You can demonstrate this subjective judgment by turning the volume up or down using the electronic piano and trying to achieve the same loudness. Thus if you practice on an electronic for a long time with the volume turned down, and then play an acoustic, the acoustic can feel downright light. Unfortunately, things are a little more complicated because when you switch to a heavier touch weight with the electronic piano, it gives you the sound of a softer hammer. In order to reproduce the sound of a properly voiced hammer, you need to strike harder. This adds to the perception of a heavier key weight, and this effect cannot be simulated by changing the volume control. From these discussions, we can conclude that: there are small differences in the touch weight between grands and electronics, with the grands tending to be heavier, but those differences are not sufficient to cause major problems when switching from one to the other. Thus the fear that practicing on an electronic will make it difficult to play on a grand is unfounded; in fact, it is more likely to be easier, although it may take a few minutes of playing on the grand to get used to it.

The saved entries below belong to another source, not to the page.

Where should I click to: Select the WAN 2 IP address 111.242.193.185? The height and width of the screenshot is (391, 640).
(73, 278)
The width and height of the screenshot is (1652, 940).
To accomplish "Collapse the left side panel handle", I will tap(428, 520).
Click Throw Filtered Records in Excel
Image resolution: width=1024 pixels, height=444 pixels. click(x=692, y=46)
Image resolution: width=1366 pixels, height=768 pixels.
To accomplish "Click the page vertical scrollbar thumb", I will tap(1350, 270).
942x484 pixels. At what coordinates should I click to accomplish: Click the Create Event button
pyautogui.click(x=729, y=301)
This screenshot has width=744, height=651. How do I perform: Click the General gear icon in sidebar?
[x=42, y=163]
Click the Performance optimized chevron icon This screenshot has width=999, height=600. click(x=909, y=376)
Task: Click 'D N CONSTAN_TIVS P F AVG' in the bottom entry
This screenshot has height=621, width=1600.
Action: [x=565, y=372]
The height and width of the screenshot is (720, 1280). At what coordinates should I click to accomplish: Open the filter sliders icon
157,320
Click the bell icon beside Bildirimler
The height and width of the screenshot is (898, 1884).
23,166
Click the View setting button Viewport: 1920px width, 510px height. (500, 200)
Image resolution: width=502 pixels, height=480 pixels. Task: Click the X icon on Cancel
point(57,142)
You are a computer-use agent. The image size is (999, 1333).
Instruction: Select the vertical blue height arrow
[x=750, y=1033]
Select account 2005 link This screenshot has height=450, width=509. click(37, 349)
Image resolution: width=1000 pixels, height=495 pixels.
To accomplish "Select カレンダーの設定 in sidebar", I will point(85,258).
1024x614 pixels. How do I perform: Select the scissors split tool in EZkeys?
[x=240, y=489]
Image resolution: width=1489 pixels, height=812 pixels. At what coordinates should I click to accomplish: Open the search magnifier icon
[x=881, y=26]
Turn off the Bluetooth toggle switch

If you are a beginner purchasing your first piano, an electronic is the obvious choice, unless you can afford a quality grand and have space for it. Even in that case, you will probably want an electronic piano also because the cost of the electronic will be negligible compared to the grand, and it gives you so many features that the grand does not have. Most acoustic uprights are now obsolete.
Acoustic uprights do have some advantages. They are less expensive than grands. They take up less space, and for small rooms, large grands may produce too much sound so that they cannot be played full blast with the lid fully open without hurting or even damaging the ears. However, the electronics have these same advantages plus many more. Owners of uprights too often neglect hammer voicing entirely because this neglect results in more sound. Since uprights are essentially closed instruments, the neglect of voicing is less noticeable. Uprights also tend to be less expensive to maintain, mainly because expensive repairs are not worthwhile and are therefore not performed. Of course, there are quality uprights that are competitive with grands in feel and sound quality, but they cost as much as grands.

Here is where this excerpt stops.